TASK TO CARRY OUT> Take the entries below and return them unchanged.

PROVIDED MATERIAL>

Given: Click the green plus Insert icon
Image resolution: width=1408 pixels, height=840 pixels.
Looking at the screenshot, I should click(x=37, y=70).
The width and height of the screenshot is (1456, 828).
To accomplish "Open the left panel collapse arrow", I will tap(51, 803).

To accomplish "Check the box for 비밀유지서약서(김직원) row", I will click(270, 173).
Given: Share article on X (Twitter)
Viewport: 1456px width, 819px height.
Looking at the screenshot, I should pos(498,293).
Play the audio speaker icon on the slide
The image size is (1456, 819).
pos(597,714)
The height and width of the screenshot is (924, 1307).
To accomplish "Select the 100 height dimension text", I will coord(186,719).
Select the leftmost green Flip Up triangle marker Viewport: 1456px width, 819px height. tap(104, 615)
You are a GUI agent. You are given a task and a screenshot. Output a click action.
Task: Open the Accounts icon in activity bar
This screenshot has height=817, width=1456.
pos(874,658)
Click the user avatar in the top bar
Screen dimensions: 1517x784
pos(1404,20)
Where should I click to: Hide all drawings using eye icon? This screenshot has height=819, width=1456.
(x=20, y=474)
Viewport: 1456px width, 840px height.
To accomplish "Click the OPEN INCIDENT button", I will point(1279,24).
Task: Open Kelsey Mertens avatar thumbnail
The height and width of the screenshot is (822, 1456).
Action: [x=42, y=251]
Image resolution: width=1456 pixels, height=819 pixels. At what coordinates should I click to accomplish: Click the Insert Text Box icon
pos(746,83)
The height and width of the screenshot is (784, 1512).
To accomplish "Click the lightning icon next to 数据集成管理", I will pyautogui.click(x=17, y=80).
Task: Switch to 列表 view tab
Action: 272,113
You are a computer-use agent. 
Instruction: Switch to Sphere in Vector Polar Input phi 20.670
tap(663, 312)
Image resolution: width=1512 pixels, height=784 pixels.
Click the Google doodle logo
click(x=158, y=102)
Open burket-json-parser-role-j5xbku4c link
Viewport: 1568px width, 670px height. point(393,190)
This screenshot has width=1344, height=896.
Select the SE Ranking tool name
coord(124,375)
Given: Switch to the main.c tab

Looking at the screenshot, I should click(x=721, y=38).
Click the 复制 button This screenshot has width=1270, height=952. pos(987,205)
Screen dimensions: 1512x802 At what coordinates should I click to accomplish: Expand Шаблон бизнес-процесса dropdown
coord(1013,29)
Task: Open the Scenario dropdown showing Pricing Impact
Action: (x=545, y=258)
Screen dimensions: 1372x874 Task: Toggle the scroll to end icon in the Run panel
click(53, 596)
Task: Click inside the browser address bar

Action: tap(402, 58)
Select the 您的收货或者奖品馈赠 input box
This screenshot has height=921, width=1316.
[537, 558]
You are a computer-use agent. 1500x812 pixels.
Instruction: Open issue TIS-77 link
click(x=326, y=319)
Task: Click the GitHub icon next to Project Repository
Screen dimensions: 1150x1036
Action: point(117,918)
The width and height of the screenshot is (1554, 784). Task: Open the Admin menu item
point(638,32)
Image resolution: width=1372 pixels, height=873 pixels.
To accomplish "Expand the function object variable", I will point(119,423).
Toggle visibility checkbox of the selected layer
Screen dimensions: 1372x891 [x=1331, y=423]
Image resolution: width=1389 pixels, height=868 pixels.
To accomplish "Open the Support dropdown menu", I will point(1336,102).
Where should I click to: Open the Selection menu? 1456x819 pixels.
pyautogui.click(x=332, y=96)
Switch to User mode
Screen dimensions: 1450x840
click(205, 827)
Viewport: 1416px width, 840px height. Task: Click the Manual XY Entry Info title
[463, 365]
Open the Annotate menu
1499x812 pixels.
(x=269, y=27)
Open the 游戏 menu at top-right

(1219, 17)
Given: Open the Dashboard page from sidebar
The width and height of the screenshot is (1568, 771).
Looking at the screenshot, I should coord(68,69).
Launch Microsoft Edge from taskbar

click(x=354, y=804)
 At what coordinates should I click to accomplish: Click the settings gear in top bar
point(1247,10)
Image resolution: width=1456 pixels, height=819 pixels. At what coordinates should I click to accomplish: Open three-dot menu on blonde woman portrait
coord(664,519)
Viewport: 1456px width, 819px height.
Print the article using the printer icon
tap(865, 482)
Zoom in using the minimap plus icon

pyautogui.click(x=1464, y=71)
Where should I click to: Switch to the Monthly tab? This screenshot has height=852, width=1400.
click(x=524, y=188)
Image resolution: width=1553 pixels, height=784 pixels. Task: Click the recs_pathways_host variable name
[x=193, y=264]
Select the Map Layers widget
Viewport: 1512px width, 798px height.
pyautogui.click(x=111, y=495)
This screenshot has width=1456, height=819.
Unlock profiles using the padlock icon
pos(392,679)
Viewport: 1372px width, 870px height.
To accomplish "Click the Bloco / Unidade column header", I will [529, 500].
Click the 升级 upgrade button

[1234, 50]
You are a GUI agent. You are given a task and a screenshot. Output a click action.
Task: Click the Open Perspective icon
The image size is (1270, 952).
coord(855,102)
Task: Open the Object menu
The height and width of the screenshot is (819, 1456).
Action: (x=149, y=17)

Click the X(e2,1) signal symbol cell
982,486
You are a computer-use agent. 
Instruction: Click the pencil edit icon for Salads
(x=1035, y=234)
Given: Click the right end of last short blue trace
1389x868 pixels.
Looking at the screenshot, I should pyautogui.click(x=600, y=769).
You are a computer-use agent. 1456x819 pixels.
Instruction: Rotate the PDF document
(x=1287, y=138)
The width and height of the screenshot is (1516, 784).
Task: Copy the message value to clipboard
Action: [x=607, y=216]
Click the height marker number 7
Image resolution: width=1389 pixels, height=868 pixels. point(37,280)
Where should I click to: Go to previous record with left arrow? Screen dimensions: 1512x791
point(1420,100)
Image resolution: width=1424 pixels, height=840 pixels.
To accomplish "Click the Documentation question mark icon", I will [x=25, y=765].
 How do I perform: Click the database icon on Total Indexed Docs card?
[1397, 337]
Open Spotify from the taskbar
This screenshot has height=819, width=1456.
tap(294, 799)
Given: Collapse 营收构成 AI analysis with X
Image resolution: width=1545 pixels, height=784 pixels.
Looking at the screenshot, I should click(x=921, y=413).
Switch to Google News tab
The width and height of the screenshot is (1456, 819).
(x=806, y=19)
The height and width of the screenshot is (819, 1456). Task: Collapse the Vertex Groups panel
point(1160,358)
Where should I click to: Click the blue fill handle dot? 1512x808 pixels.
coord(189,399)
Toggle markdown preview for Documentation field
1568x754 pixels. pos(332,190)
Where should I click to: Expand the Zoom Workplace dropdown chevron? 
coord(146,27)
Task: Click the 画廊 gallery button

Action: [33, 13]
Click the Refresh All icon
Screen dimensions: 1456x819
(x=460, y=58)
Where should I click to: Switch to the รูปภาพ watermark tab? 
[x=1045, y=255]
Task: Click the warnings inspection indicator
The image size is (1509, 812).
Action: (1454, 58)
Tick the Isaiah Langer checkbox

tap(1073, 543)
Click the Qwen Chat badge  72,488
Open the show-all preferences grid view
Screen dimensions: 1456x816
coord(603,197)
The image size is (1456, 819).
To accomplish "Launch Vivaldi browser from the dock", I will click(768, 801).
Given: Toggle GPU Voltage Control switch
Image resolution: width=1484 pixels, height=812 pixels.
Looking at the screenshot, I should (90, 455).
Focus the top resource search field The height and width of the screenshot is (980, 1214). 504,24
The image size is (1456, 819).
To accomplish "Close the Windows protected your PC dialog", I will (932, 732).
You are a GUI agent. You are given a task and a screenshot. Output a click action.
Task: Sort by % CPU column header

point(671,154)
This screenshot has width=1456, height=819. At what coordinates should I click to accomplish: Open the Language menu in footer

RESPONSE BOX>
Given: Click the green plus Insert icon
Image resolution: width=1408 pixels, height=840 pixels.
Looking at the screenshot, I should click(x=37, y=70).
The width and height of the screenshot is (1456, 828).
To accomplish "Open the left panel collapse arrow", I will tap(51, 803).

To accomplish "Check the box for 비밀유지서약서(김직원) row", I will click(270, 173).
Given: Share article on X (Twitter)
Viewport: 1456px width, 819px height.
Looking at the screenshot, I should pos(498,293).
Play the audio speaker icon on the slide
The image size is (1456, 819).
pos(597,714)
The height and width of the screenshot is (924, 1307).
To accomplish "Select the 100 height dimension text", I will coord(186,719).
Select the leftmost green Flip Up triangle marker Viewport: 1456px width, 819px height. tap(104, 615)
You are a GUI agent. You are given a task and a screenshot. Output a click action.
Task: Open the Accounts icon in activity bar
This screenshot has height=817, width=1456.
pos(874,658)
Click the user avatar in the top bar
Screen dimensions: 1517x784
pos(1404,20)
Where should I click to: Hide all drawings using eye icon? This screenshot has height=819, width=1456.
(x=20, y=474)
Viewport: 1456px width, 840px height.
To accomplish "Click the OPEN INCIDENT button", I will point(1279,24).
Task: Open Kelsey Mertens avatar thumbnail
The height and width of the screenshot is (822, 1456).
Action: [x=42, y=251]
Image resolution: width=1456 pixels, height=819 pixels. At what coordinates should I click to accomplish: Click the Insert Text Box icon
pos(746,83)
The height and width of the screenshot is (784, 1512).
To accomplish "Click the lightning icon next to 数据集成管理", I will pyautogui.click(x=17, y=80).
Task: Switch to 列表 view tab
Action: 272,113
You are a computer-use agent. 
Instruction: Switch to Sphere in Vector Polar Input phi 20.670
tap(663, 312)
Image resolution: width=1512 pixels, height=784 pixels.
Click the Google doodle logo
click(x=158, y=102)
Open burket-json-parser-role-j5xbku4c link
Viewport: 1568px width, 670px height. point(393,190)
This screenshot has width=1344, height=896.
Select the SE Ranking tool name
coord(124,375)
Given: Switch to the main.c tab

Looking at the screenshot, I should click(x=721, y=38).
Click the 复制 button This screenshot has width=1270, height=952. pos(987,205)
Screen dimensions: 1512x802 At what coordinates should I click to accomplish: Expand Шаблон бизнес-процесса dropdown
coord(1013,29)
Task: Open the Scenario dropdown showing Pricing Impact
Action: (x=545, y=258)
Screen dimensions: 1372x874 Task: Toggle the scroll to end icon in the Run panel
click(53, 596)
Task: Click inside the browser address bar

Action: tap(402, 58)
Select the 您的收货或者奖品馈赠 input box
This screenshot has height=921, width=1316.
[537, 558]
You are a computer-use agent. 1500x812 pixels.
Instruction: Open issue TIS-77 link
click(x=326, y=319)
Task: Click the GitHub icon next to Project Repository
Screen dimensions: 1150x1036
Action: point(117,918)
The width and height of the screenshot is (1554, 784). Task: Open the Admin menu item
point(638,32)
Image resolution: width=1372 pixels, height=873 pixels.
To accomplish "Expand the function object variable", I will point(119,423).
Toggle visibility checkbox of the selected layer
Screen dimensions: 1372x891 [x=1331, y=423]
Image resolution: width=1389 pixels, height=868 pixels.
To accomplish "Open the Support dropdown menu", I will point(1336,102).
Where should I click to: Open the Selection menu? 1456x819 pixels.
pyautogui.click(x=332, y=96)
Switch to User mode
Screen dimensions: 1450x840
click(205, 827)
Viewport: 1416px width, 840px height. Task: Click the Manual XY Entry Info title
[463, 365]
Open the Annotate menu
1499x812 pixels.
(x=269, y=27)
Open the 游戏 menu at top-right

(1219, 17)
Given: Open the Dashboard page from sidebar
The width and height of the screenshot is (1568, 771).
Looking at the screenshot, I should coord(68,69).
Launch Microsoft Edge from taskbar

click(x=354, y=804)
 At what coordinates should I click to accomplish: Click the settings gear in top bar
point(1247,10)
Image resolution: width=1456 pixels, height=819 pixels. At what coordinates should I click to accomplish: Open three-dot menu on blonde woman portrait
coord(664,519)
Viewport: 1456px width, 819px height.
Print the article using the printer icon
tap(865, 482)
Zoom in using the minimap plus icon

pyautogui.click(x=1464, y=71)
Where should I click to: Switch to the Monthly tab? This screenshot has height=852, width=1400.
click(x=524, y=188)
Image resolution: width=1553 pixels, height=784 pixels. Task: Click the recs_pathways_host variable name
[x=193, y=264]
Select the Map Layers widget
Viewport: 1512px width, 798px height.
pyautogui.click(x=111, y=495)
This screenshot has width=1456, height=819.
Unlock profiles using the padlock icon
pos(392,679)
Viewport: 1372px width, 870px height.
To accomplish "Click the Bloco / Unidade column header", I will [529, 500].
Click the 升级 upgrade button

[1234, 50]
You are a GUI agent. You are given a task and a screenshot. Output a click action.
Task: Click the Open Perspective icon
The image size is (1270, 952).
coord(855,102)
Task: Open the Object menu
The height and width of the screenshot is (819, 1456).
Action: (x=149, y=17)

Click the X(e2,1) signal symbol cell
982,486
You are a computer-use agent. 
Instruction: Click the pencil edit icon for Salads
(x=1035, y=234)
Given: Click the right end of last short blue trace
1389x868 pixels.
Looking at the screenshot, I should pyautogui.click(x=600, y=769).
You are a computer-use agent. 1456x819 pixels.
Instruction: Rotate the PDF document
(x=1287, y=138)
The width and height of the screenshot is (1516, 784).
Task: Copy the message value to clipboard
Action: [x=607, y=216]
Click the height marker number 7
Image resolution: width=1389 pixels, height=868 pixels. point(37,280)
Where should I click to: Go to previous record with left arrow? Screen dimensions: 1512x791
point(1420,100)
Image resolution: width=1424 pixels, height=840 pixels.
To accomplish "Click the Documentation question mark icon", I will [x=25, y=765].
 How do I perform: Click the database icon on Total Indexed Docs card?
[1397, 337]
Open Spotify from the taskbar
This screenshot has height=819, width=1456.
tap(294, 799)
Given: Collapse 营收构成 AI analysis with X
Image resolution: width=1545 pixels, height=784 pixels.
Looking at the screenshot, I should click(x=921, y=413).
Switch to Google News tab
The width and height of the screenshot is (1456, 819).
(x=806, y=19)
The height and width of the screenshot is (819, 1456). Task: Collapse the Vertex Groups panel
point(1160,358)
Where should I click to: Click the blue fill handle dot? 1512x808 pixels.
coord(189,399)
Toggle markdown preview for Documentation field
1568x754 pixels. pos(332,190)
Where should I click to: Expand the Zoom Workplace dropdown chevron? 
coord(146,27)
Task: Click the 画廊 gallery button

Action: [33, 13]
Click the Refresh All icon
Screen dimensions: 1456x819
(x=460, y=58)
Where should I click to: Switch to the รูปภาพ watermark tab? 
[x=1045, y=255]
Task: Click the warnings inspection indicator
The image size is (1509, 812).
Action: (1454, 58)
Tick the Isaiah Langer checkbox

tap(1073, 543)
Click the Qwen Chat badge  72,488
Open the show-all preferences grid view
Screen dimensions: 1456x816
coord(603,197)
The image size is (1456, 819).
To accomplish "Launch Vivaldi browser from the dock", I will click(768, 801).
Given: Toggle GPU Voltage Control switch
Image resolution: width=1484 pixels, height=812 pixels.
Looking at the screenshot, I should (90, 455).
Focus the top resource search field The height and width of the screenshot is (980, 1214). 504,24
The image size is (1456, 819).
To accomplish "Close the Windows protected your PC dialog", I will (932, 732).
You are a GUI agent. You are given a task and a screenshot. Output a click action.
Task: Sort by % CPU column header

point(671,154)
This screenshot has width=1456, height=819. At what coordinates should I click to accomplish: Open the Language menu in footer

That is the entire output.